***** GIVEN ENTRIES

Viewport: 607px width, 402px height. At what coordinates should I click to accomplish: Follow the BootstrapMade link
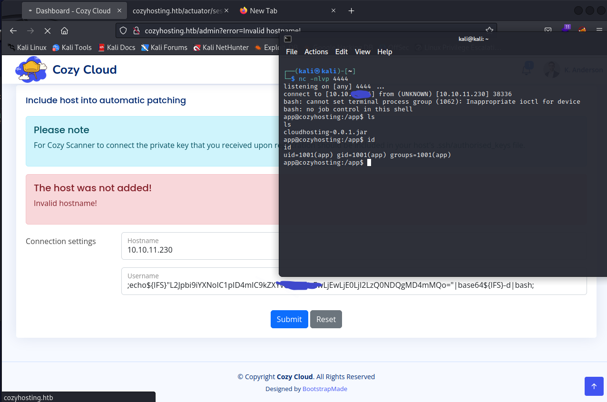324,389
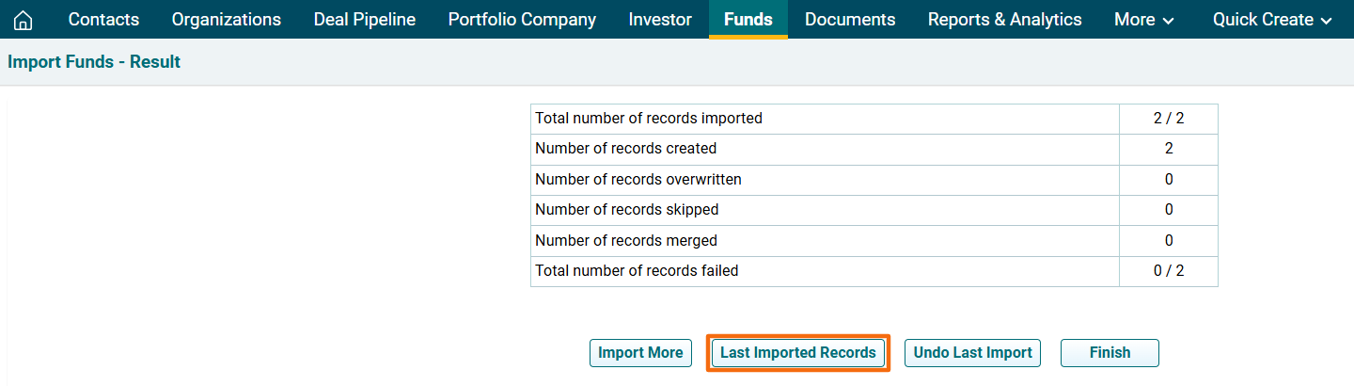Screen dimensions: 1354x386
Task: Expand the More dropdown menu
Action: [1143, 20]
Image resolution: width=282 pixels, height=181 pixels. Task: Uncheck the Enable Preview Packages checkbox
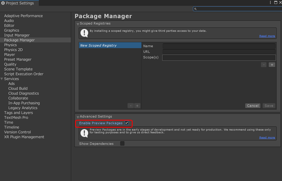click(x=126, y=123)
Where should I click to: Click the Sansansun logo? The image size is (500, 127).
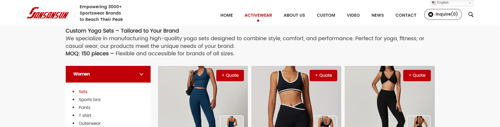pos(48,13)
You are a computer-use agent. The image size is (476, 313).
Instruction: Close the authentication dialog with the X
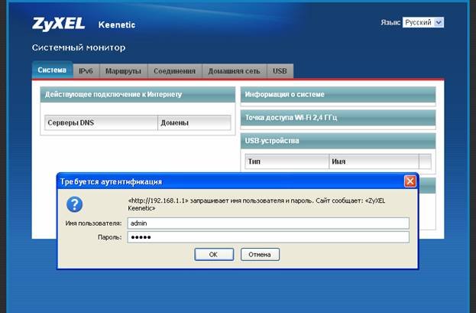(410, 181)

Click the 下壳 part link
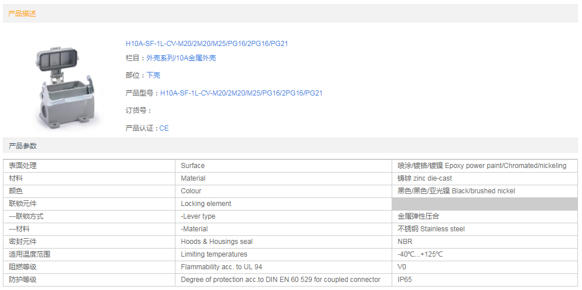pos(153,75)
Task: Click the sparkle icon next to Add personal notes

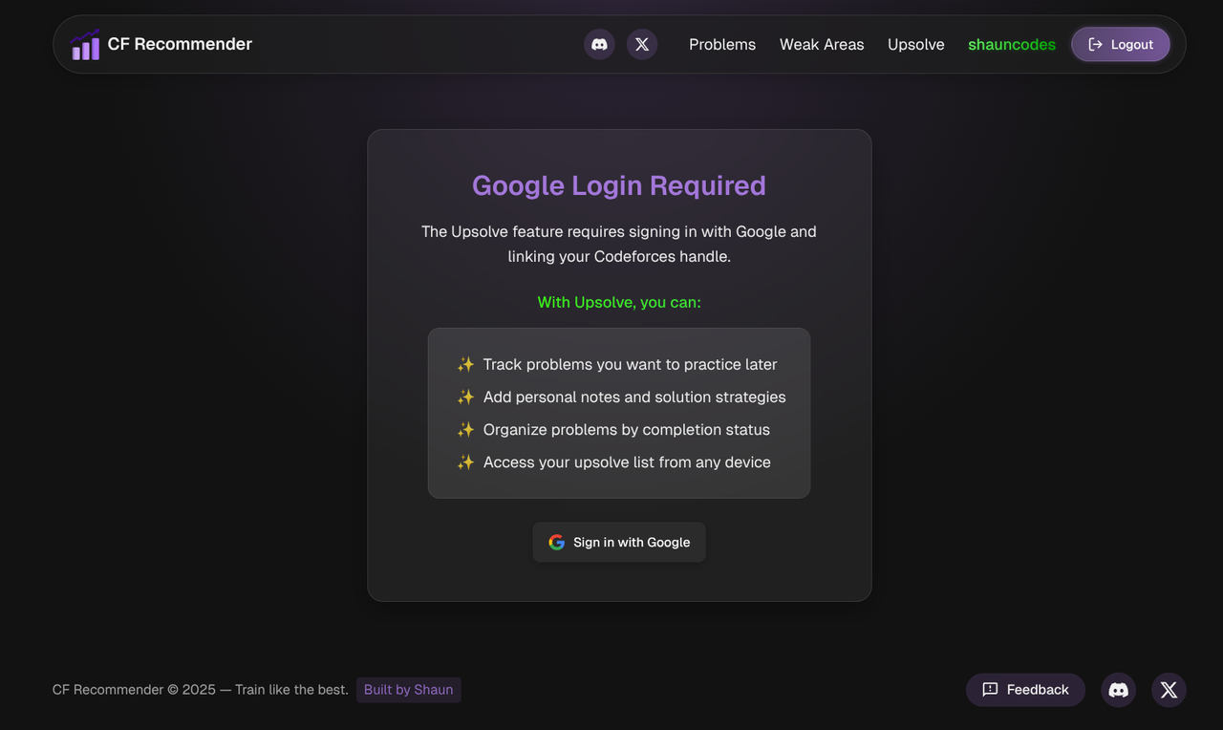Action: [x=464, y=397]
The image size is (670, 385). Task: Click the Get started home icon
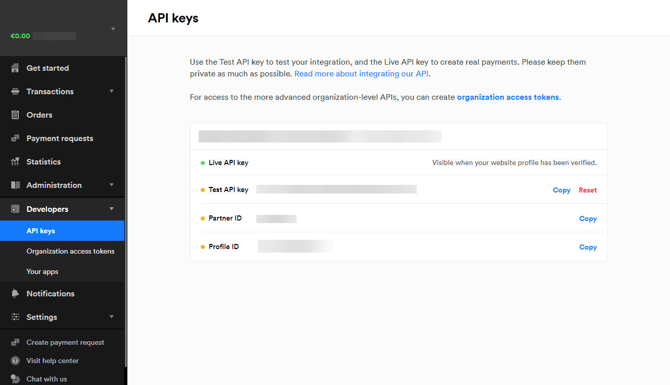point(15,68)
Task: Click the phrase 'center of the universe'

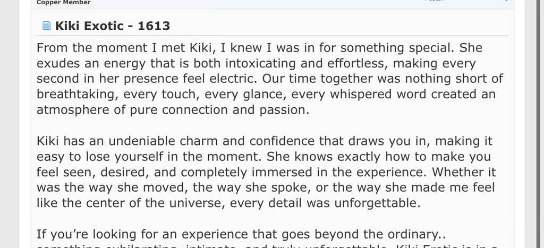Action: click(x=154, y=203)
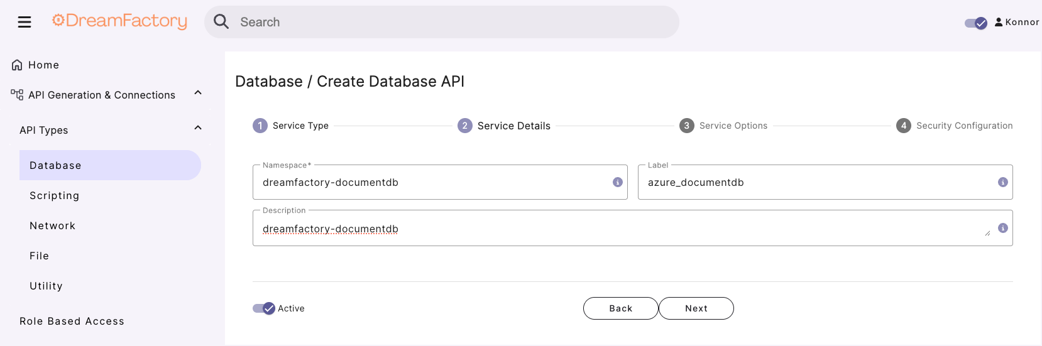Click the Label field info icon
The height and width of the screenshot is (346, 1042).
tap(1003, 182)
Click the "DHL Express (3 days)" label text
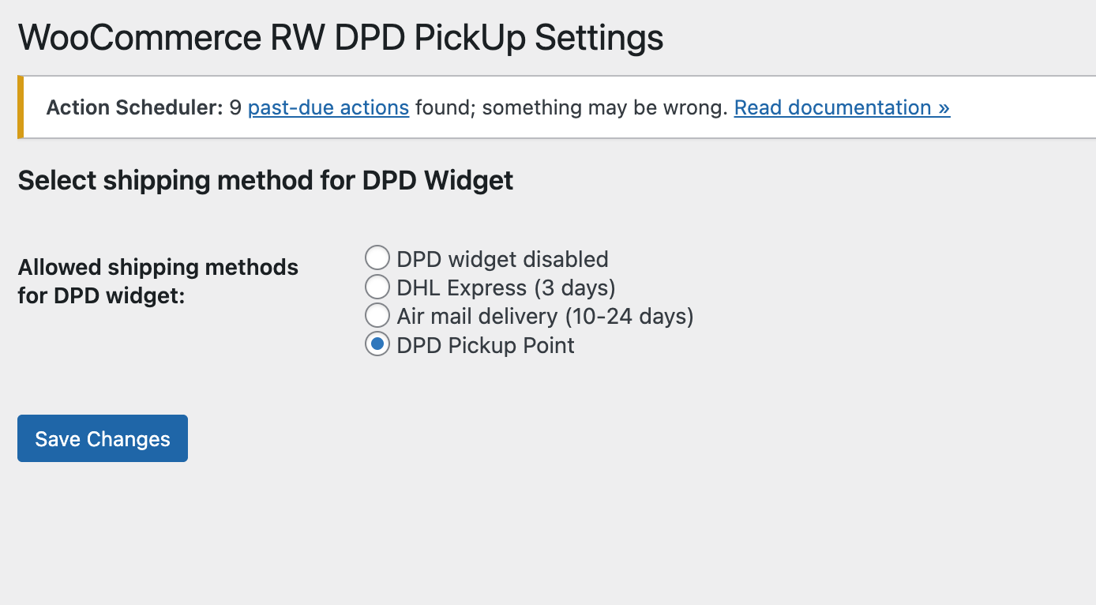1096x605 pixels. pyautogui.click(x=505, y=287)
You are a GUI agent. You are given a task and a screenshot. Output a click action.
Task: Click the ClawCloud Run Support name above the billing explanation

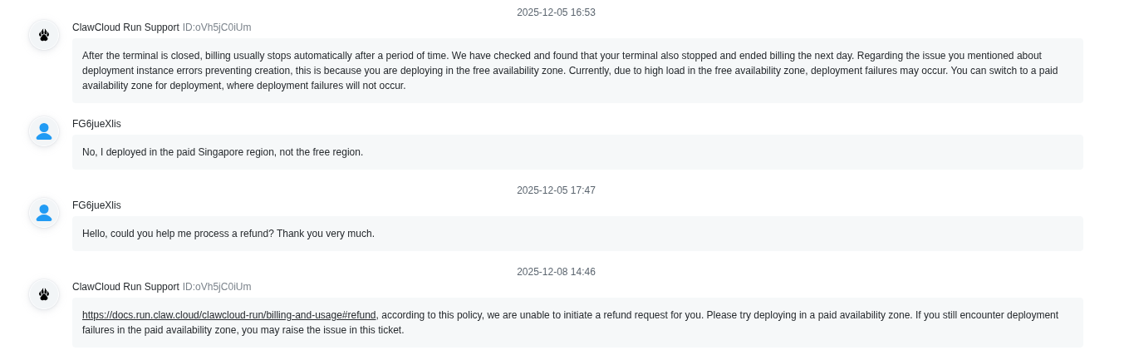pos(125,27)
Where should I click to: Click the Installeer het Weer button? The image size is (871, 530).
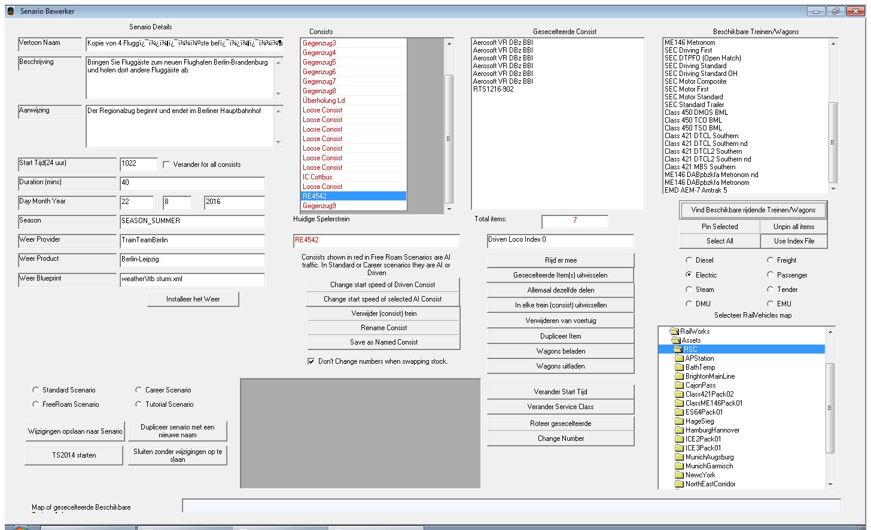tap(193, 299)
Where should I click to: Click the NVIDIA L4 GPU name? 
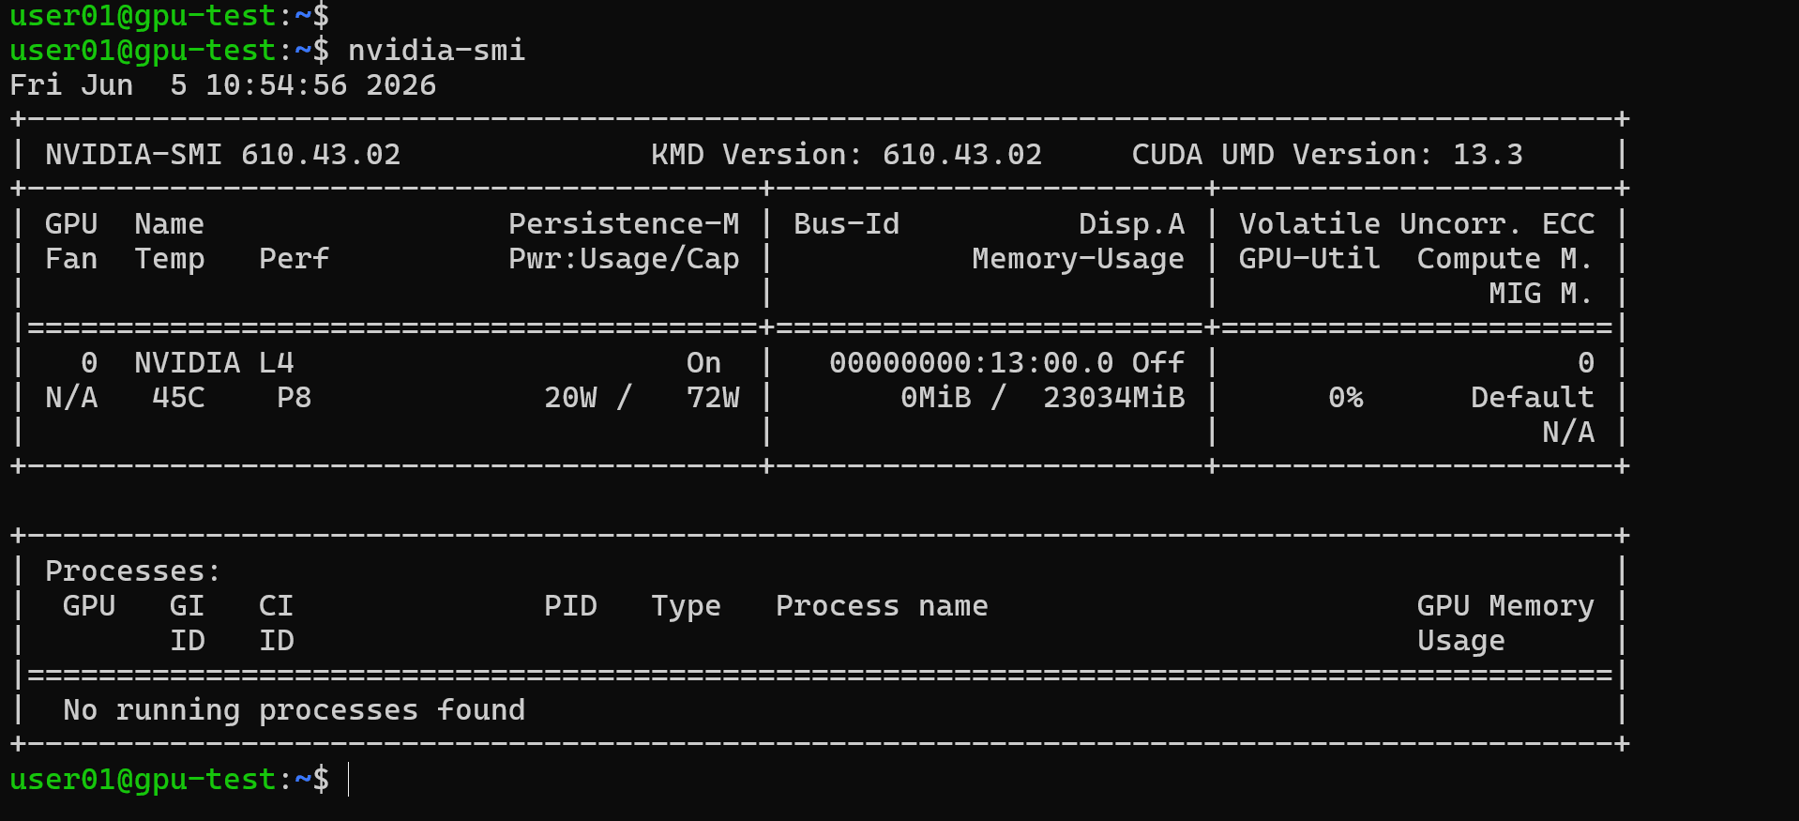coord(215,363)
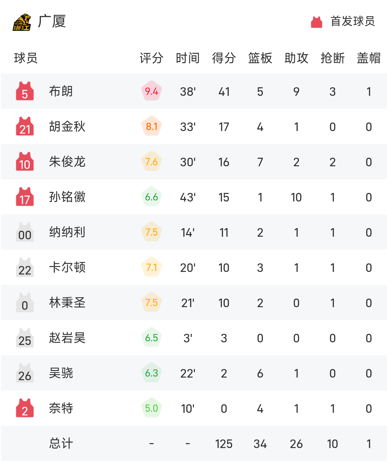Click the gray 00 jersey icon

(25, 232)
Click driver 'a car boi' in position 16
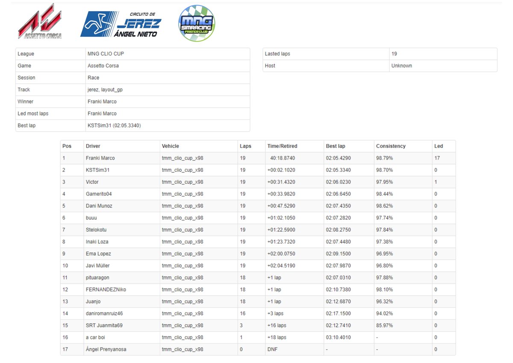The height and width of the screenshot is (363, 513). pyautogui.click(x=97, y=337)
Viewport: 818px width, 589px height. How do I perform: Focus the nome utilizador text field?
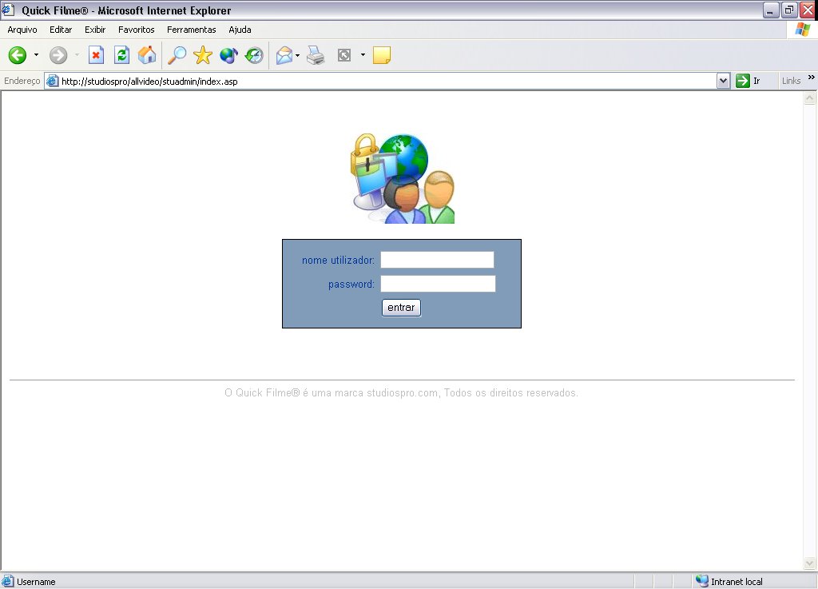click(x=437, y=260)
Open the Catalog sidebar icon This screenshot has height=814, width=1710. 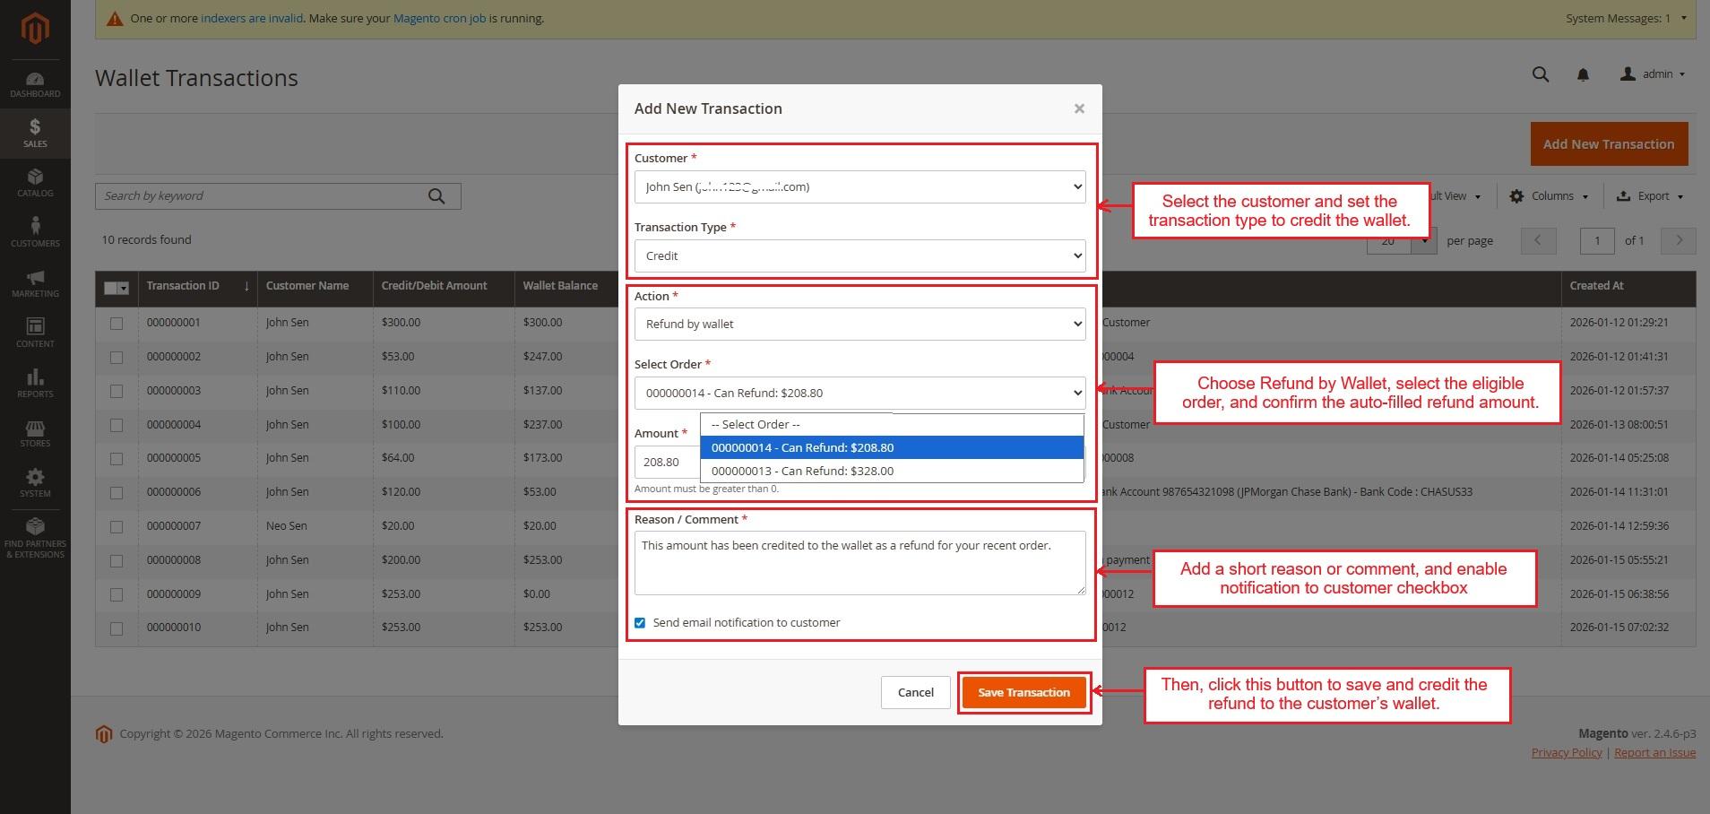point(35,182)
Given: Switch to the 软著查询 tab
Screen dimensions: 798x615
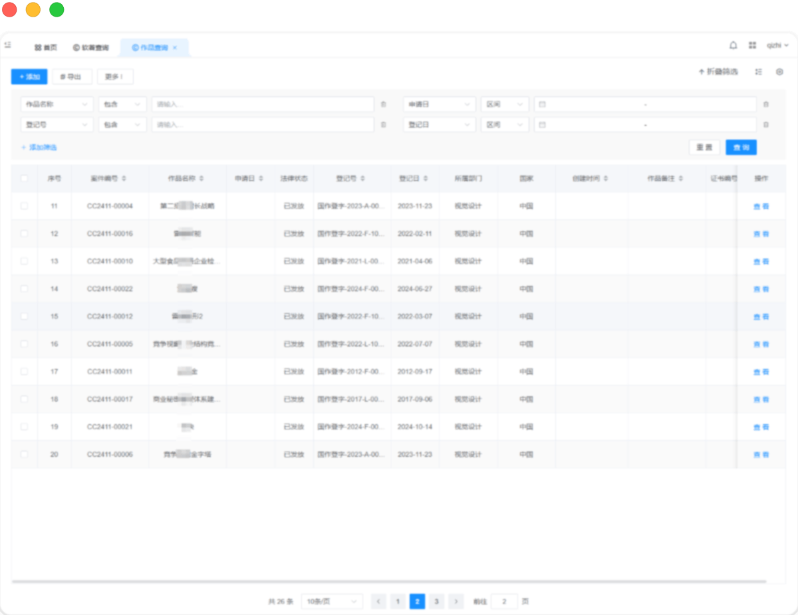Looking at the screenshot, I should (x=91, y=48).
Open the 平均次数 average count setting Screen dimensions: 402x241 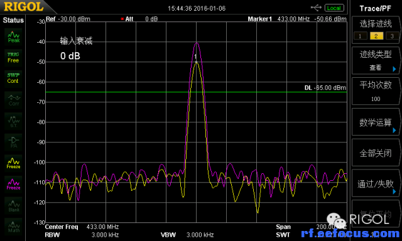(376, 92)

**********

** WHAT THE TASK REQUIRES **
Respond with one number, namely the count of lines in the entries above that hold the word "agent".

** ANSWER BELOW **
2